Em 2008, Portugal assistiu a um incêndio silencioso: a construção civil, setor que sustentava milhares de famílias e alimentava o sonho da casa própria, entrou em colapso. Empresas fecharam, trabalhadores perderam empregos, jovens recém-licenciados em arquitetura e engenharia viram-se sem perspetivas. E, no meio de tudo isso, o Estado ficou de braços cruzados.

Não houve apoios estruturados, linhas de crédito acessíveis ou programas de preservação da mão-de-obra qualificada. Famílias perderam negócios e o conhecimento técnico acumulado ao longo de décadas evaporou-se. Milhares tiveram de emigrar ou mudar radicalmente de vida.

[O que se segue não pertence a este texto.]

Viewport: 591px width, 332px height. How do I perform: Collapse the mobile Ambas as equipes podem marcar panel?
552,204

Hoje, as consequências são visíveis: a crise habitacional. Sem empresas e sem trabalhadores, Portugal não conseguiu recuperar a capacidade de construir casas suficientes. Resultado: oferta limitada, preços proibitivos e uma geração que vê o sonho da habitação própria cada vez mais
distante.

É impossível não comparar com tragédias recentes. Quando incêndios devastam o interior, o Estado age rápido, ajuda, reconstrói. Mas porque não houve essa mão estendida em 2010, quando milhares de portugueses perderam tudo na crise financeira? Porque se deixou arder silenciosamente um dos setores mais estratégicos do país?

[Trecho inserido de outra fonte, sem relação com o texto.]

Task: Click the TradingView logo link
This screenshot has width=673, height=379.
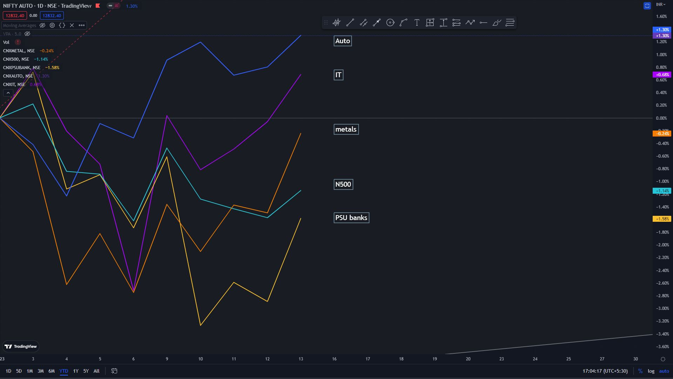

A crise da habitação não nasceu apenas da especulação ou da pressão do turismo. Foi também cozinhada há 15 anos, no abandono do setor que constrói casas e forma profissionais. Um “incêndio invisível” que ainda hoje nos sufoca.

Reconstruir não é apenas erguer paredes. É proteger quem constrói o futuro, valorizar profissionais e apoiar empresas estratégicas. Só assim Portugal poderá enfrentar crises sem repetir erros que deixaram marcas profundas na vida de milhares de famílias.